Adopting a cultural-historical perspective, researchers, used digital methods not to explore children’s developing conceptual understandings through ‘questioning’, but instead, digital methods were used to examine the dynamic interactions and communications occurring between children and educators as they participated in the Conceptual PlayWorld. Using digital artefacts, researchers were able to capture and later analyse, subtleties of development reflected in children’s overall science experience. Through analysing these subtleties of development available in the digital data, researchers were able to digitally reconstruct the child’s embodied science experience and gain insight into the process of science concept formation as it was occurring for the children within the context of the Conceptual PlayWorld.

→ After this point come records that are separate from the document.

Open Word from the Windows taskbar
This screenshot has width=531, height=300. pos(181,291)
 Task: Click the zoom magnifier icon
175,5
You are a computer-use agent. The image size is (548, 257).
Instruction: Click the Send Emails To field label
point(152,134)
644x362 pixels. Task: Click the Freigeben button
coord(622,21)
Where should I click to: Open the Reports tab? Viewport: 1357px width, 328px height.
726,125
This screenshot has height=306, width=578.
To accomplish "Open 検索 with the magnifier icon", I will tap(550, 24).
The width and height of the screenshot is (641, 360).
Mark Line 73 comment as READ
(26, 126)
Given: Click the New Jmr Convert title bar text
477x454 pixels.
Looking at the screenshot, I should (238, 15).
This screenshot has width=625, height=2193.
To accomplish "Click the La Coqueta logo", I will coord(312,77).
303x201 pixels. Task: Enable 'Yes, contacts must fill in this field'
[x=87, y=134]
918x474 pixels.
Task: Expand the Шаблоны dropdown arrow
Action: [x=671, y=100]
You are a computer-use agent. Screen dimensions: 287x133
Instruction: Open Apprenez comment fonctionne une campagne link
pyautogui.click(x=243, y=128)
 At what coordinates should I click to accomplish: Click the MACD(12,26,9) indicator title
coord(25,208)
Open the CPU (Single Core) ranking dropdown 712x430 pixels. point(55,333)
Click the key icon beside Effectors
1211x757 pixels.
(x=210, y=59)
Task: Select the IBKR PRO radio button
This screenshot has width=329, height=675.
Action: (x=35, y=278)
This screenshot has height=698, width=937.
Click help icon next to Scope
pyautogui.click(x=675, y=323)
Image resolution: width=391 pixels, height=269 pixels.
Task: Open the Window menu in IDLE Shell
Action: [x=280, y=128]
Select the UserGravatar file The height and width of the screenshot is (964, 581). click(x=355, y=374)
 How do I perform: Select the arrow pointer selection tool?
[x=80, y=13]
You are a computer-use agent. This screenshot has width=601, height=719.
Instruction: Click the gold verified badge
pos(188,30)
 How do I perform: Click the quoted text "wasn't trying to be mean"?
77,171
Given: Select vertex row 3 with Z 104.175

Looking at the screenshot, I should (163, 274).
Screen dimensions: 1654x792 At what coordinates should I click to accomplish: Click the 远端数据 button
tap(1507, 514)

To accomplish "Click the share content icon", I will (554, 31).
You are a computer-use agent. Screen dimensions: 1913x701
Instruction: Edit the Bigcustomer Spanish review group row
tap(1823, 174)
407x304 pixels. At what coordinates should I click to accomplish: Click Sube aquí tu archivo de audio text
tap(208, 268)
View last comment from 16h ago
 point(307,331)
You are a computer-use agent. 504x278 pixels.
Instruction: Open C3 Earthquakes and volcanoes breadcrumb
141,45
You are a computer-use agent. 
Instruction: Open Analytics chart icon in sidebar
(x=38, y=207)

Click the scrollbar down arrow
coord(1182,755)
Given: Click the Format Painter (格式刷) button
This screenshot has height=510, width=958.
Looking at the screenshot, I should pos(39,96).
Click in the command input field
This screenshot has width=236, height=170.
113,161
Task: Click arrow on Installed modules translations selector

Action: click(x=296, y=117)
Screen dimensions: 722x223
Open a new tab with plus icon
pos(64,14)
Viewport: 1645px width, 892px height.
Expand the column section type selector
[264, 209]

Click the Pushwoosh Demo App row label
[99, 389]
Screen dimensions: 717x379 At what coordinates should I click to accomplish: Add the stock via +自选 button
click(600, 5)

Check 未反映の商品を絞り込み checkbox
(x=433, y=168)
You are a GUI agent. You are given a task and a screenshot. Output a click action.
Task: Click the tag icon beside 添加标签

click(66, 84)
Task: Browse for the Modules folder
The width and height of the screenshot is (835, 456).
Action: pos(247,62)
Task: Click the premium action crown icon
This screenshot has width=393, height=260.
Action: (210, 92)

In conclusion, from a cultural-historical standpoint, the chapter suggests a dialectic reading of what is digitally recorded and documented as a means to deepen the analysis. It has highlighted how, through applying the dynamic interpretive process of analysis, whereby digital data is revisited, in conjunction with having digital data from differing perspectives of the same moment (multiple cameras), theoretical insights into the process of concept formation for very young children can be gained. The chapter contributes to a better understanding of the affordances cultural-historical digital visual methods can offer, to researchers seeking to examine the everyday lived experiences of very young children within the context of the educational setting. Contributing to a much-needed methodological ‘path’ (White, 2009) better insight into the lived moments of infants in early childhood educational settings can be gained and educational provision to our youngest learners enhanced.